Persistent post-traumatic nightmares are produced by the threat-simulation mechanisms when a set of memory traces is associated with an overwhelming charge of threatening emotional content. The memory traces become a large part of the dream production mechanisms and thus is selected for over and over. With time the memory traces should slowly wear off, but sometimes the nightmares remain for extended periods of time (Manquet, 2001).
The threat-simulation mechanisms can be compared to other biological defense mechanisms. For example, when a pathogen enters a host, the immune system triggers a response until the pathogen has been removed. Certain parts of the immune system will remember the pathogen and will be better prepared to fight it off next time. This is similar to what happens when we dream. The evolved biological function of the dream-production system is to construct appropriate threat simulations when triggered by real threats. Even if no threat-related experiences are encountered during regular dream production, a dream of some sort will still occur (Revonsuo 2000).
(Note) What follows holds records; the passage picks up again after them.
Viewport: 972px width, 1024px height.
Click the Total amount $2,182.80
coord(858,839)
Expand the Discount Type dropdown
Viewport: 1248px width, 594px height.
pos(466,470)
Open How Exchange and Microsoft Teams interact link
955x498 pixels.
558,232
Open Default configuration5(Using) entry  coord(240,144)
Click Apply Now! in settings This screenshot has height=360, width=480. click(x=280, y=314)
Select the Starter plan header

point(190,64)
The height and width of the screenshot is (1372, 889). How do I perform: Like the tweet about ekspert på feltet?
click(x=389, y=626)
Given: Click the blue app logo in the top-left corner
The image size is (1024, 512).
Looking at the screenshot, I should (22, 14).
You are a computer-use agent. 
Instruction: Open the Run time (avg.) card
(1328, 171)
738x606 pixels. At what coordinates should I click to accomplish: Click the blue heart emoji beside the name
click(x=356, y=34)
Although, the immune system is needed to protect and provoke the survival of humans, sometimes there are negative side effects. The threat simulation also sometimes had negative effects. For example, someone suffering from consistent nightmares often fear going to sleep, awakening from sleep, restless sleep, insomnia, and daytime fatigue. This means that the dream production system can be seen as an ancestral defense mechanism comparable to other biological defense mechanisms whose function is to automatically elicit efficient protective responses (Revonsuo, 2000).
In conclusion, dreaming has occurred since our ancestral
times and will continue to occur as long as there is trauma and pain in
our lives. The dreaming processes was selected for to increase our survival
chances and these dreams are almost always negative. The theory as to why
we dream of such negative things or why we even dream at all are many,
but there is no way to prove for sure which ones are true.
Cartwright, Rosalind. (2000). How and why the brain makes dreams: A report card on current research on dreaming. Behavioral and Brain Sciences, 23, 914-916.
Maquet, Pierre. (2001). The Role of Sleep in Learning and Memory. Science, 294, 1048-1051.
Montangero, Jacques. (2000). A more general evolutionary hypothesis about dream function. Behavioral and Brain Sciences, 23, 972-973.
Revonsuo, Antti. (2000). The reinterpretation of dreams: An evolutionary hypothesis of the function of dreaming. Behavioral and Brain Sciences, 23, 877-901.